Kevin Newman’s chapters are a crashing bore even to someone with an interest in Canadian media. The world in general and Canada in specific and the Canadian media oligopoly in microcosm do not need this many thousands of words about the life of an itinerant daytime or overnight talk-show host. I found that a surprise, frankly. K. Newman really is a talking head.

But even more of a surprise are what I presume are the untutored reminiscences of young ginger son Alex. Despite having come of age in the 21st century, an era of genderqueers, trannies, LGBTs, and downtown progressives who [waves palm of hand vertically in front of face] “don’t see race,” Alex Newman’s story is exactly the same as most other gay boys’ stories from time immemorial. (Excerpted; reordered.)

  • Scouts were a non-starter.

    At meetings I’d run off and hide; [dad would] find me and coax me back to where the other boys were all busily doing Scout-like things, and I’d burst into tears or refuse to participate….

    [A]pparently, he wanted a son who scored goals and thrived on rough-and-tumble play. Instead, he had me, an artistic kid who lived in his own imagination and panicked if a ball came anywhere near his face.

  • I was the kind of kid who didn’t want to get in trouble, the kind who almost hyperventilated when someone suggested breaking a rule. The world outside seemed like a dirty, dangerous place, where your only protection lay in following the letter of the law.

  • Sports were a non-starter.

    It quickly became evident that I had no athletic ability whatsoever, nor was I popular, so I was almost always the last one left. The kids on whichever team got stuck with me would groan in unison.

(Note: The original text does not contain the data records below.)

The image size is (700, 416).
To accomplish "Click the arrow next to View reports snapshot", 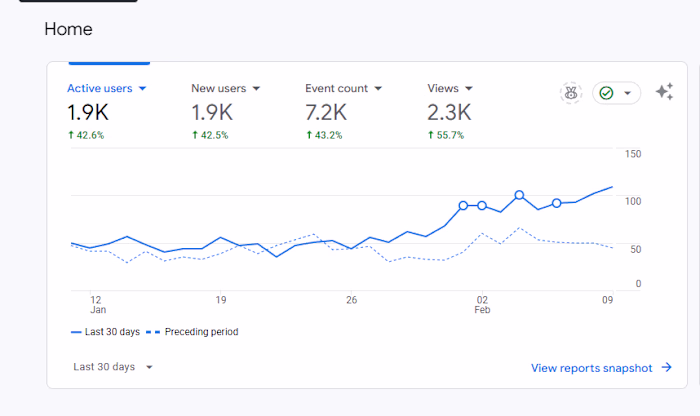I will [667, 367].

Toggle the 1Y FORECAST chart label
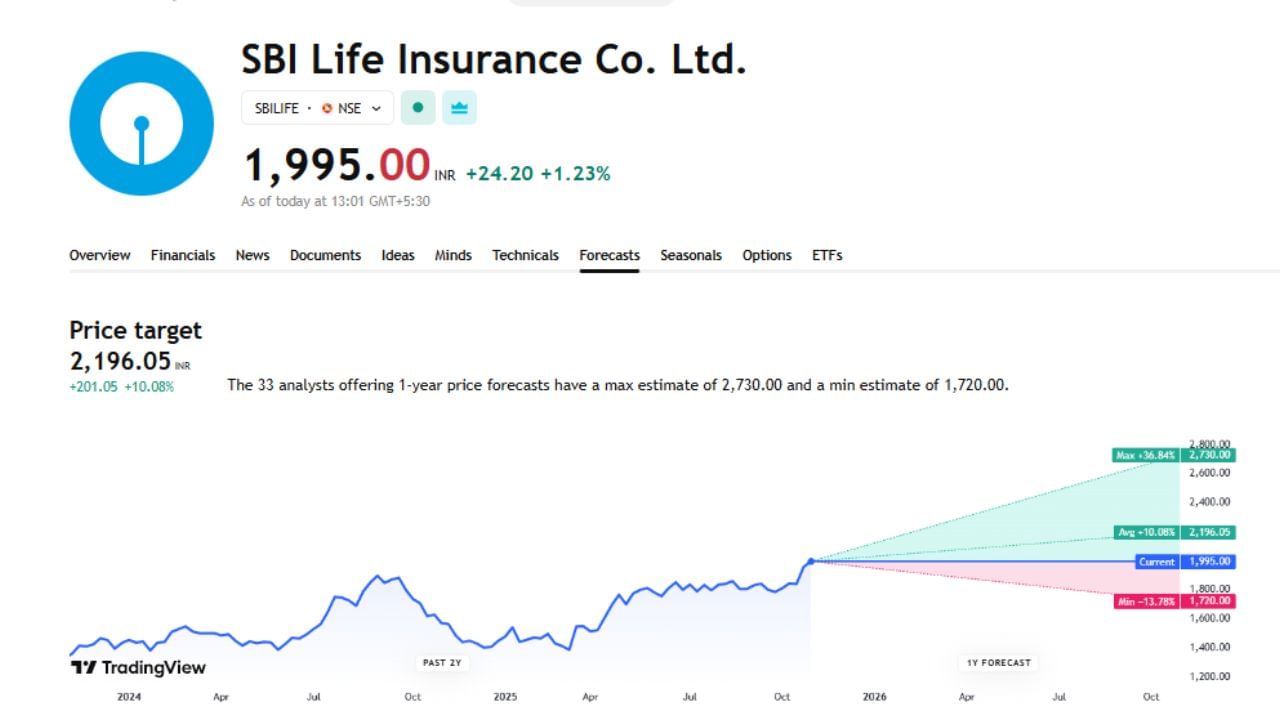pos(997,661)
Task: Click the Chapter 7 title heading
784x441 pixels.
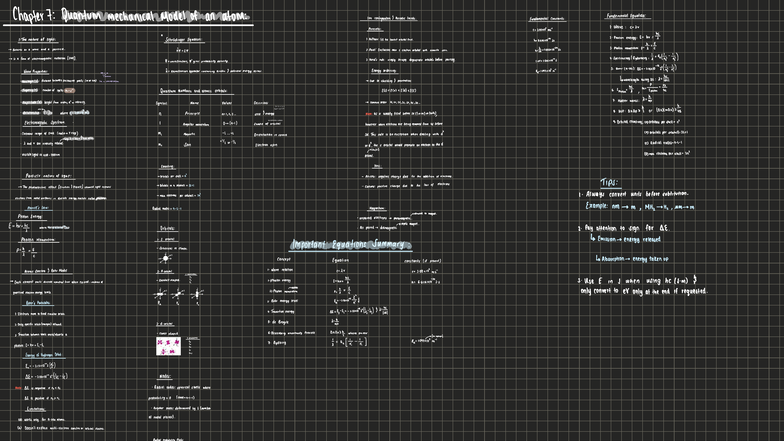Action: pos(132,14)
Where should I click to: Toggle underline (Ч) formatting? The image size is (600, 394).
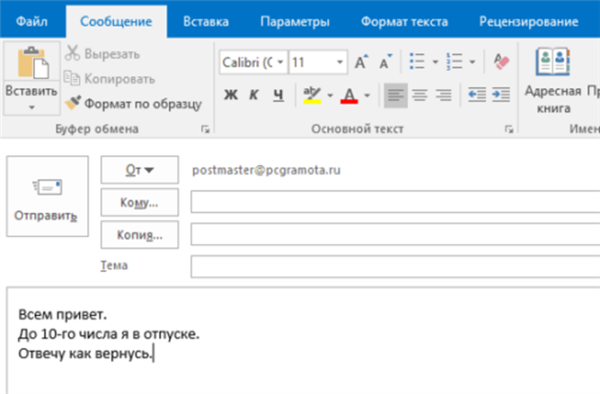pyautogui.click(x=278, y=94)
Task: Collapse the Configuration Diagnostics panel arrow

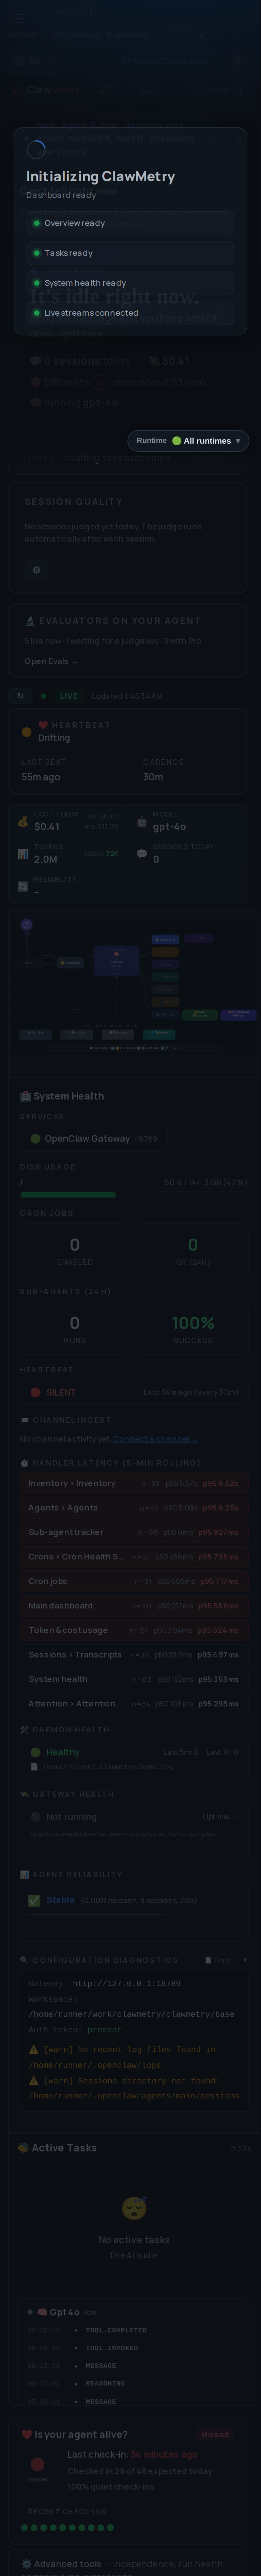Action: coord(245,1960)
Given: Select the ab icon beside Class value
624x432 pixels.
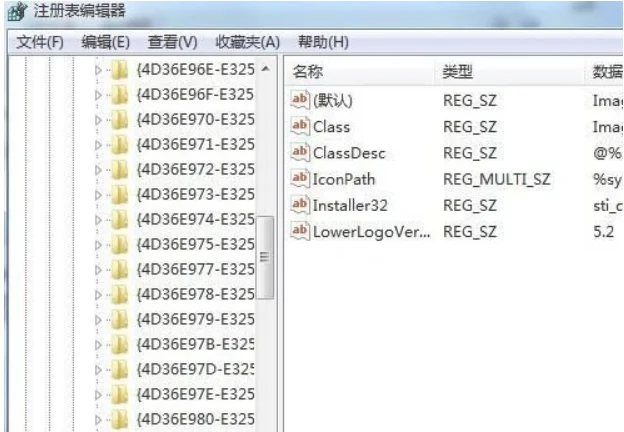Looking at the screenshot, I should [300, 126].
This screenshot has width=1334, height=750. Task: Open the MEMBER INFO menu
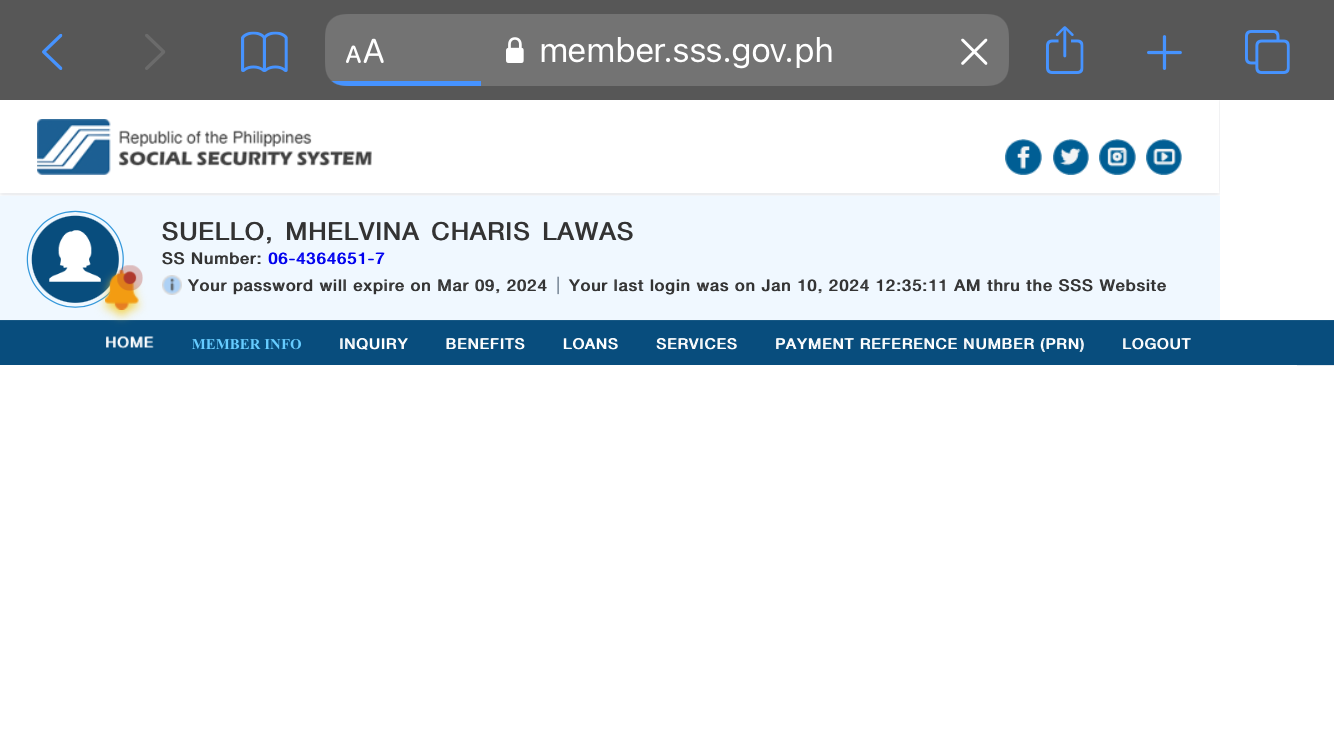click(x=246, y=344)
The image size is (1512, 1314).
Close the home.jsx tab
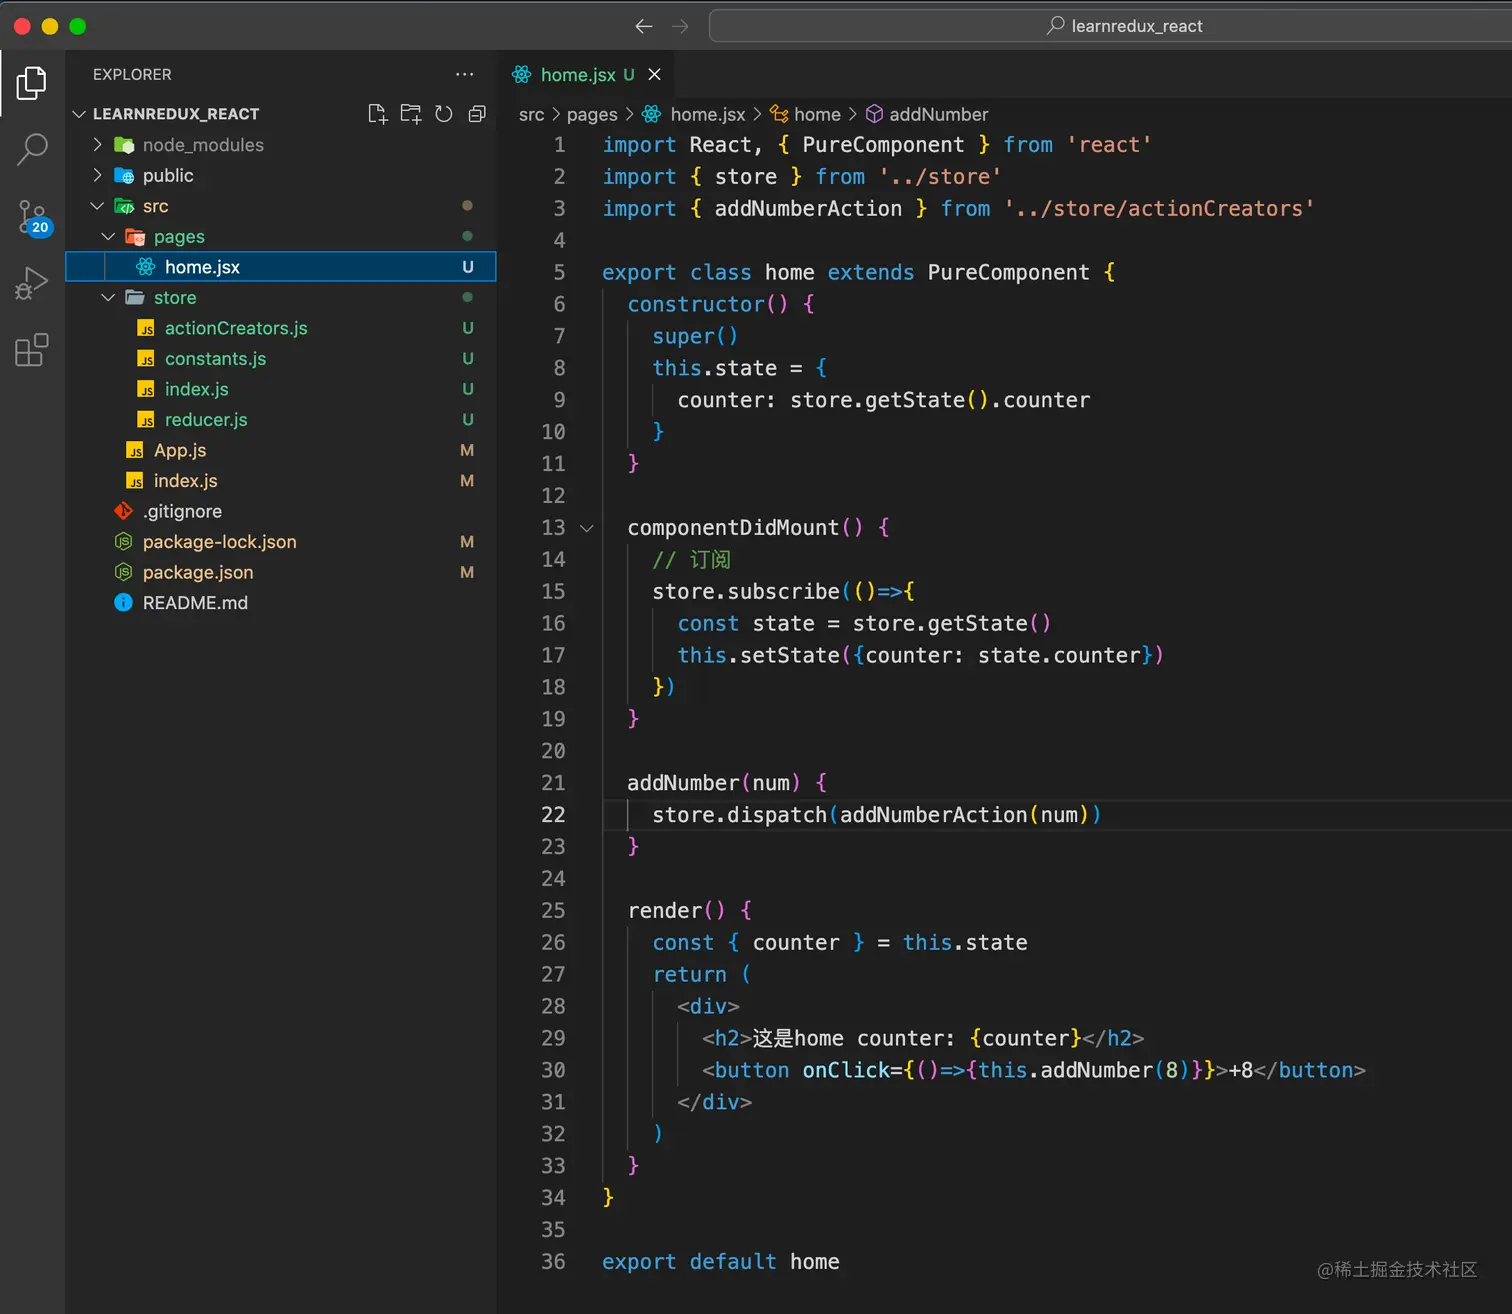click(x=655, y=75)
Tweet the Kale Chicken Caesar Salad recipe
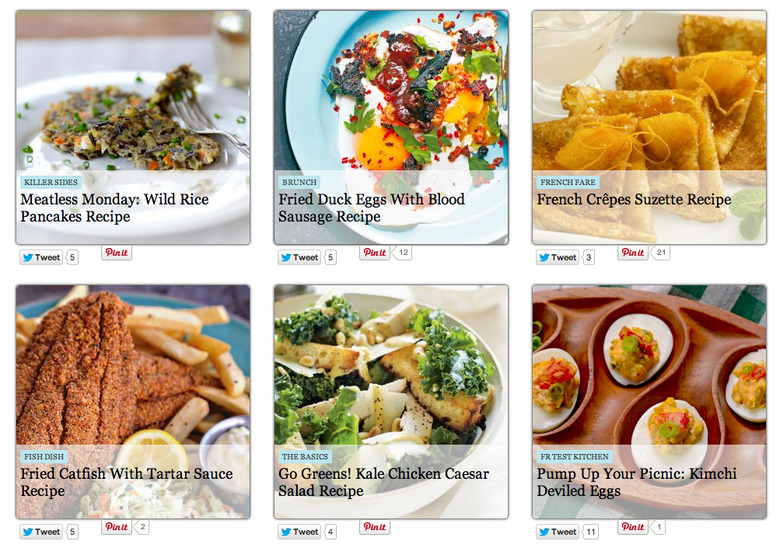780x548 pixels. pos(299,532)
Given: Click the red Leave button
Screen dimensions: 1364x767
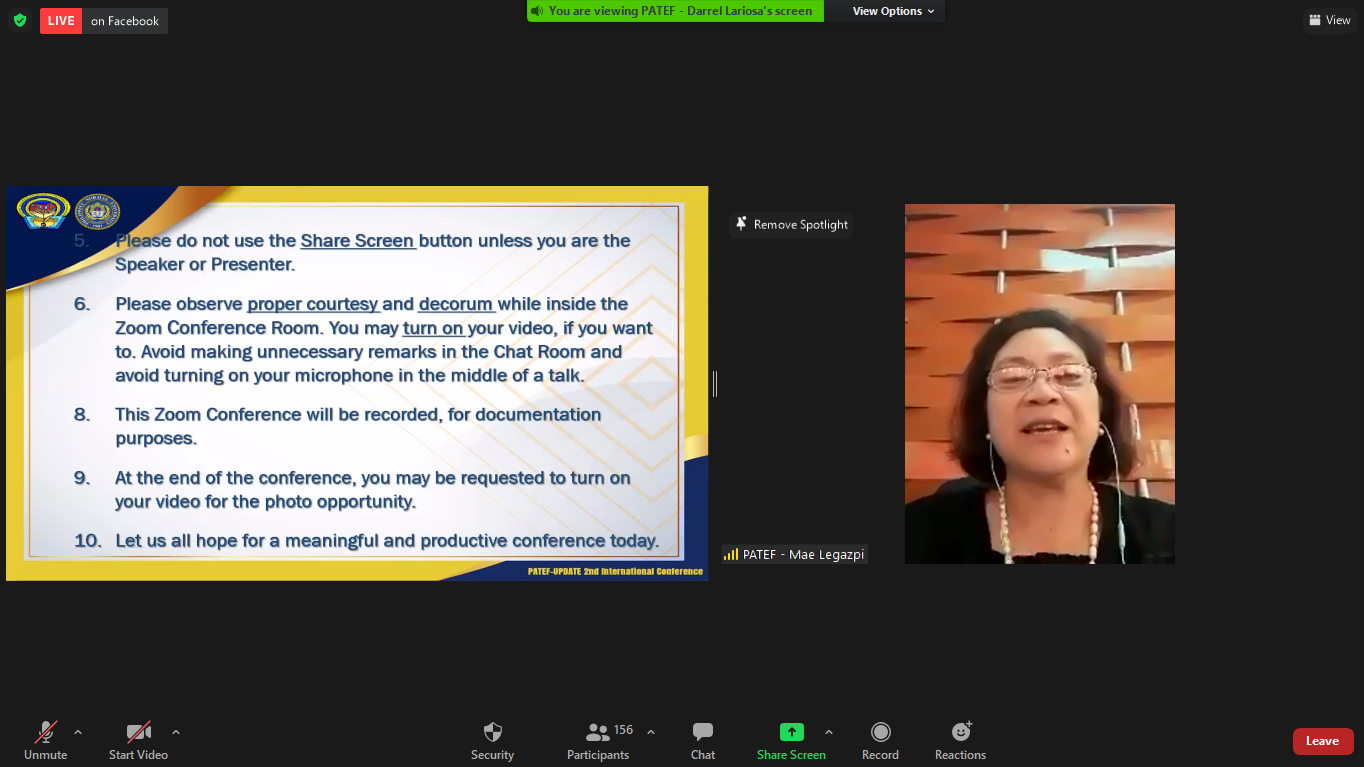Looking at the screenshot, I should pos(1322,741).
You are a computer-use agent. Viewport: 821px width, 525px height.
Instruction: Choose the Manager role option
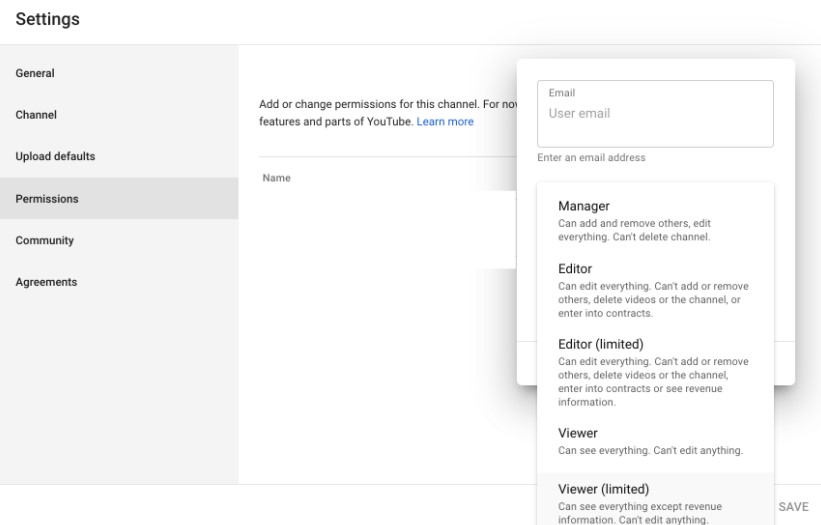pyautogui.click(x=655, y=220)
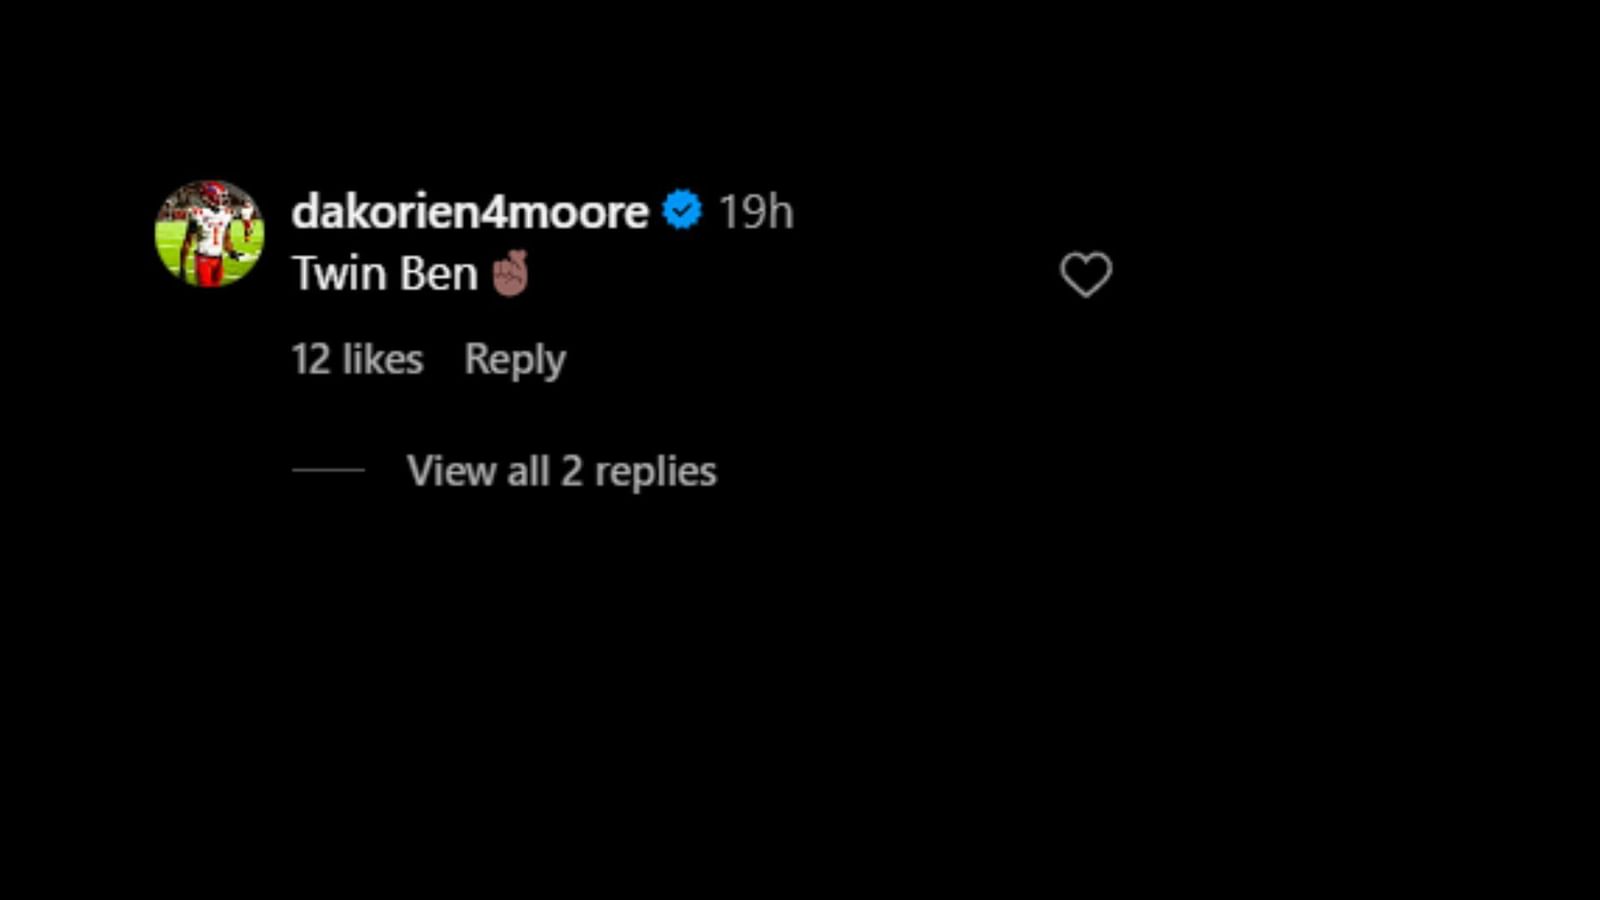Toggle the like state of dakorien4moore's comment
This screenshot has width=1600, height=900.
point(1086,274)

    Strangely, given how much I wanted to fit in, I was uninterested in addressing my athletic deficiencies. I was oversensitive and prone to taking unkind words to heart, but I had strong opinions, one of which was that sports were a joke…. I came off as one of those shy, wimpy kids who’s bad at sports. […]

    [O]ne day I came home from school to find that a basketball hoop had been installed… My dad was adjusting the net, clearly excited. I was not. I’d never had the slightest interest in basketball…. I failed to make a single basket, then never [played] again. It was like the swimming lessons, soccer, baseball, any sport you care to mention – my dad was always optimistic that he’d finally hit on the thing that would be my athletic breakthrough, and he inevitably would up disappointed and trying not to show it. […]

    Then the hoop fell into disrepair, bees built a nest in the net, and basketball was never spoken of again. However, my memory of that brief episode is crystal clear nearly 20 years later.

  • Boys (even if sporty), despite being the object of his affection (even if inchoate), were a non-starter.

    1. My main strategy was avoidance: Just steer clear of boys, especially the alpha-male types. I never got the impression that my mother worried about that, though she may well have. But I knew my father did, or at least didn’t think it was normal, because he signed me up for one male-bonding opportunity after another, including father–son activities that were meant to bring the two of us closer. They didn’t.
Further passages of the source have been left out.